Last week, the Milken Institute’s annual conference in Beverly Hills, CA provided discussions on topics including “Inventing the Impossible” and “Bioscience Discoveries That Will Blow Your Mind” and interviews with global players such as Tony Blair, Al Gore and Carlos Slim

The following notes highlight themes from three sessions.

On Commercial Real Estate Investing: Panelists thought that the U.S. is less risky that other regions.
  • Barry Sternlicht, Starwood Capital Group - is concerned about some financial firms and said “the same guys that drove the bus off the cliff are driving the bus again; the banks are issuing as fast as they can and selling it off faster.”
  • William McMorrow, Kennedy Wilson - likes Ireland and the U.K..
  • Sam Zell, Equity Group Investments – likes Brazil, Colombia and Mexico.
On Private Equity Investing:
  • Leon Black , Apollo Global Management – this is a “fabulous environment to be selling into” and “we are selling everything that’s not nailed down in our portfolio, and what is nailed down, we are refinancing. There are selective deals to focus on… but we are most focused on strategic sales”.
  • David Bonderman, TPG Capital - “Europe is not going to fall into the sea”, Indonesia seems pricey, China seems oversold, the U.S. is safety but worrisome, emerging markets are reemerging and Japan is problematic.

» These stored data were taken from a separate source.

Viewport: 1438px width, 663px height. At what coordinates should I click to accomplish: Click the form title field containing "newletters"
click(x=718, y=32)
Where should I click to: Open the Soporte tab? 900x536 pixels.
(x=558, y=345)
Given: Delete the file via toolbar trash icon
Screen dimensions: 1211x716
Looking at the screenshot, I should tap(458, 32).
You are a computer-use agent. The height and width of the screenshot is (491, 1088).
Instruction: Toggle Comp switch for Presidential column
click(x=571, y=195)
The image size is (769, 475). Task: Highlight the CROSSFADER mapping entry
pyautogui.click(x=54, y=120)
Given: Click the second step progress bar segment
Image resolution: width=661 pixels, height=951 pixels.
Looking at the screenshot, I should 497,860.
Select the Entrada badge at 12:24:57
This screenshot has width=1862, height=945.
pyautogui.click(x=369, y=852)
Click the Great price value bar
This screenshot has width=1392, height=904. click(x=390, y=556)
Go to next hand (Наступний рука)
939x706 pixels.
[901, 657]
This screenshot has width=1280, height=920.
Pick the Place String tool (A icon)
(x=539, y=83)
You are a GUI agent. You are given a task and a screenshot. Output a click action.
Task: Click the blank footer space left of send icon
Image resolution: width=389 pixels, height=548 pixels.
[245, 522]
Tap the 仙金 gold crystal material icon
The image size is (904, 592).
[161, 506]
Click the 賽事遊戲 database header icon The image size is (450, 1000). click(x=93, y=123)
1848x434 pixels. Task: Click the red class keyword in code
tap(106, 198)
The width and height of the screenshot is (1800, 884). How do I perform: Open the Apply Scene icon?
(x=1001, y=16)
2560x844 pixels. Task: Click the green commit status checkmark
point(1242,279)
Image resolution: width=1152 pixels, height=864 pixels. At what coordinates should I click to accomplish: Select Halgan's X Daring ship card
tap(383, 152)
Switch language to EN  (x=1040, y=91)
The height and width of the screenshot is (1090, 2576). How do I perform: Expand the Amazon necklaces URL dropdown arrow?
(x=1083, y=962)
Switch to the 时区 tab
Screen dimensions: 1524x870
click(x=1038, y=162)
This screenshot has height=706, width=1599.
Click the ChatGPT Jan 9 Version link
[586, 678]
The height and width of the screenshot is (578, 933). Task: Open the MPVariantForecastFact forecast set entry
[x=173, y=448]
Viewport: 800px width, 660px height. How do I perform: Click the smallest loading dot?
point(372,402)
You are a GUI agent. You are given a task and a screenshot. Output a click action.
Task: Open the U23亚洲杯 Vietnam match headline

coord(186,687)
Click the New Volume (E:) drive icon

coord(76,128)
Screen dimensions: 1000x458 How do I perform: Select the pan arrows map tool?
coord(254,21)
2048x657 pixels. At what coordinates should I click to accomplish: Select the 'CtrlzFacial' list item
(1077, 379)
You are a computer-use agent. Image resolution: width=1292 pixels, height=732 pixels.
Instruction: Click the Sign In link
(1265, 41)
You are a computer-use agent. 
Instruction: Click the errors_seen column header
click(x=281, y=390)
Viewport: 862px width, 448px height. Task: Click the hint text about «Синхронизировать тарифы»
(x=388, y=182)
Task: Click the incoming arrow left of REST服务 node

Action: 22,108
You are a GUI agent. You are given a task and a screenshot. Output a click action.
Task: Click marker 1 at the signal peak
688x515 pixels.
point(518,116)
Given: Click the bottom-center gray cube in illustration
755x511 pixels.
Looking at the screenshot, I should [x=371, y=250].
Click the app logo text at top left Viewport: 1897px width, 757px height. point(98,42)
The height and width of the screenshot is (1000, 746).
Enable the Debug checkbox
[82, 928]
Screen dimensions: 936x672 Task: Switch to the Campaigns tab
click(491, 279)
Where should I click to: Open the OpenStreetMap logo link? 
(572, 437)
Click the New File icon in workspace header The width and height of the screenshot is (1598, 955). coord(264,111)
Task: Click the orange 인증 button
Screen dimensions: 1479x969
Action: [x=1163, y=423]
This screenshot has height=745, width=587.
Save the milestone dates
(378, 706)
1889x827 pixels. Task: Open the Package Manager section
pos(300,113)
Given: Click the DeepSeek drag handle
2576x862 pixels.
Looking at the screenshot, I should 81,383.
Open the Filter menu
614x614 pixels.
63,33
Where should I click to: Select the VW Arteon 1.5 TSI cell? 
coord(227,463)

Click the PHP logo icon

  • Jonathan Nelson, Providence Equity Partners - “there is a disconnect between public equity valuations and what we see and what we worry about”.
  • Jonathan Sokoloff, Leonard Green & Partners - “there is a complete disconnect between the performance on Main Street and performance on Wall Street.”
  • Scott Sperling, Thomas H. Lee Partners - “you have to spend more time, and work more intensively, to put together transactions.”
On “Global Markets in Uncertain Times”:
  • Madelyn Antoncic, VP/Treasurer - World Bank - the U.S. Federal Reserve has to be careful about how it exits its stimulus efforts.
  • Willem Buiter, Chief Economist – Citigroup -  central banks can comfortably live with any size balance sheet without any inflation risk.
  • Terry Duffy, CEO - CME Group -  central banks don not understand their exit strategy from stimulus efforts.
  • Mohamed El-Erian, PIMCO - “investing fundamentally is like being a surfer in a surfer competition, You’re waiting for the right wave but you cannot wait forever”.
  • Ken Griffin, Citadel - “central bank policies are allowing our politicians to delay the difficult decisions.”